Türkiye’den Dublin’e İstanbul veya “Aer Lingus” ile İzmir’den uçakla veya İngiltere, İskoçya ve Galler’den feribotla veya İskoçya ve İngiltere’den uçakla  gidebilirsiniz. Türkiye’den Dublin’e doğrudan giderseniz “İrlanda Cumhuriyeti” vizesi almanız gerekir. Ancak olimpiyatlarla birlikte yapılan düzenleme ile  İngiltere vizesi ile İngiltere, İskoçya, Kuzey İrlanda veya  Galler’de en az 24 saat kalmak ve vizeniz belli özellikleri taşımak (C tipi, çok girişli, en az altı ay, business veya ziyaretçi gibi) kaydıyla vize almadan İrlanda Cumhuriyeti’ne girebilirsiniz. Bu konuda İrlanda Cumhuriyeti’nin vize işlemlerini yapan İstanbul ve Ankara’daki  acentalardan veya konsolosluklardan güncel bilgiler alabilirsiniz. Vizeniz gerekli koşullara sahip değilse, sınır kontrolü olmadığı için Dublin’e en yakın şehir olan Belfast üzerinden de Dublin veya Galway’a otobüs, tren,  veya yerel turlarla giriş yapabilir. Ülkeyi dolaşabilir. Daha sonra Kuzey İrlanda’dan çıkış yapabilirsiniz. 

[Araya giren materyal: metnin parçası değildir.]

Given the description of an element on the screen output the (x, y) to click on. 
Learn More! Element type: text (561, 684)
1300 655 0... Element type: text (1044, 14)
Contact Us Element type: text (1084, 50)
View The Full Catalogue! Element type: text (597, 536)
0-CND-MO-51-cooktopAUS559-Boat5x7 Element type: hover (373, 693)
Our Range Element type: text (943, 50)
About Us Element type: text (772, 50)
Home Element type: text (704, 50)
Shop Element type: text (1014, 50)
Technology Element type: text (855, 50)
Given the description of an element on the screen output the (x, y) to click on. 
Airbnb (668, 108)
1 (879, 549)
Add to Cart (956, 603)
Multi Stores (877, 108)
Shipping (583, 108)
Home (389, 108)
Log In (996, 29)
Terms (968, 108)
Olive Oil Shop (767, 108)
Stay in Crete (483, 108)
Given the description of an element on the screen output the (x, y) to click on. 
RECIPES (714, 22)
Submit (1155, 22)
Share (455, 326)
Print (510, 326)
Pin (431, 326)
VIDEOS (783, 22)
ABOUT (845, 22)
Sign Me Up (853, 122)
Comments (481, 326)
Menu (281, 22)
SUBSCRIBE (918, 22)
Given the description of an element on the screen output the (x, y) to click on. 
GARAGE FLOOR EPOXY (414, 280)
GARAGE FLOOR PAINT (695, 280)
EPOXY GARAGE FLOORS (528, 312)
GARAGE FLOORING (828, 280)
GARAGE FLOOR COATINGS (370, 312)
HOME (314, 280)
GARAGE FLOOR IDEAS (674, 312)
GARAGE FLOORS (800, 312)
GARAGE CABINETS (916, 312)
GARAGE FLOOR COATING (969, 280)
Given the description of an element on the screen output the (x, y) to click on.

Dublin’e havayolu ile gidecekseniz ve  oteliniz şehir merkezinde ise havaalanı Terminal 1 ve 2’den “Aircoach” otobüsleri  ile şehir merkezine kısa sürede ulaşabilirsiniz. Bu konuda ayrıntılı bilgi için  http://www.aircoach.ie/ web adresine bakabilirsiniz. Oteliniz şehir merkezi veya merkeze yakın noktalarda ise havaalanından şehir merkezine kadar olan yol güzergahı üzerindeki tüm duraklarda duran,  diğerine göre biraz daha ucuz olan ancak    daha uzun sürede merkeze ulaşan, kısa aralıklarla kalkan “Airlink 747” otobüslerine  binebilirsiniz. Bu konuda     gitmeden önce http://www.dublinbus.ie/en/Your-Journey1/Timetables/Airport-Services/ web adresinden   ayrıntılı bilgi alabilirsiniz. Bu otobüslerin biletlerini şoför  veya havaalanında otobüs durağında bulunan bankodan almanız gerekir.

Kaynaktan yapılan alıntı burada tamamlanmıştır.